A function is two things, a domain and a "rule." You have specified the rule, that $x$ maps to $\sqrt x$, but not the domain. Typically, when the domain is unclear, we pick the largest domain that makes sense. In this case, $[0,\infty)$. Since we can't take the square root of negative numbers in real analysis, it is impossible to have $\sqrt x$ defined on an open interval containing $0$.

This point is a bit tricky and I see your confusion. Here is a clearer way to write the first line of your definition: "let $I$ be an open interval containing $a$, and let $f$ be a function defined on $I\setminus \{a\}$." In this version, it is clear that $(0,1)$ doesn't work since it doesn't contain $0$ at all. Any attempt to "capture" zero in an open interval will necessarily also contain some negative numbers, and we cant do that here.

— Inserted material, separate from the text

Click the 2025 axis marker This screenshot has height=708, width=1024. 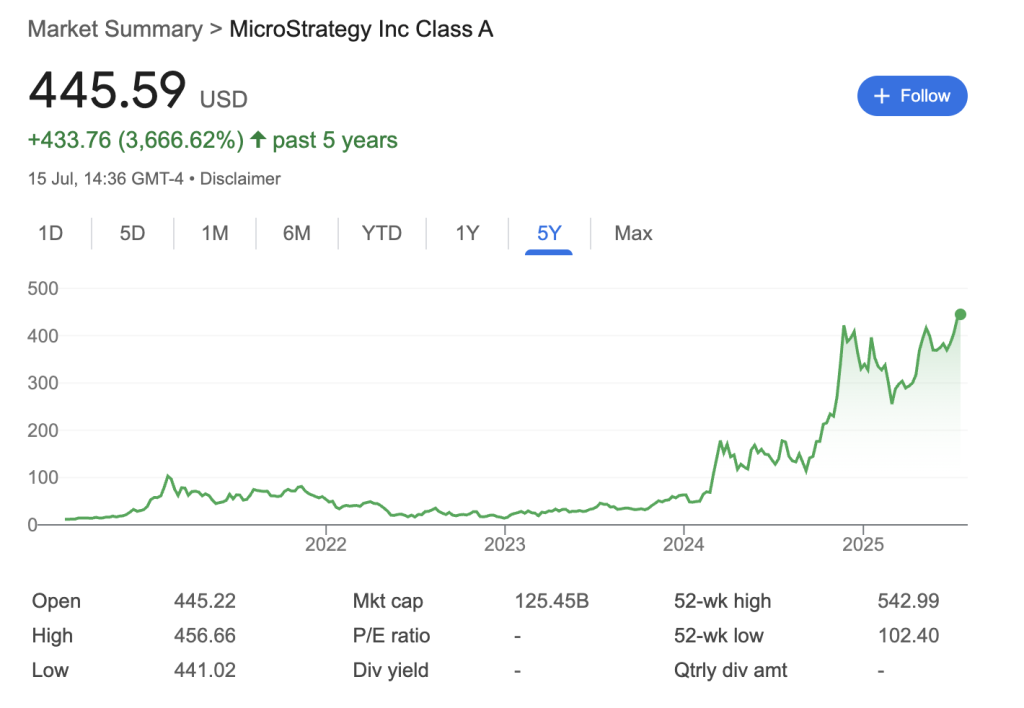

There are two ways around this: some books will introduce one-sided limits as their own concept. I find it more intuitive to do the following: take your open interval $I$ and the function $f$ defined on $I\setminus\{a\}$. Then only talk about the values in $I\setminus\{a\}$ which make sense to talk about. In other words, we look at the values of $x$ in the intersection of $I\setminus\{a\}$ and the domain of $f$.

This way, we can look at the interval, for example, $(-1,1)$. Then it is certainly true that, for $\epsilon>0$, we can find $\delta>0$ for which $|x|<\delta$ implies $\sqrt x<\epsilon$.

Dissect that line one more time: for any values of $x$ satisfying $|x|<\delta$, and for which $f$ is defined at $x$, we have $\sqrt x<\epsilon$. Thus $f$ is indeed continuous at $0$.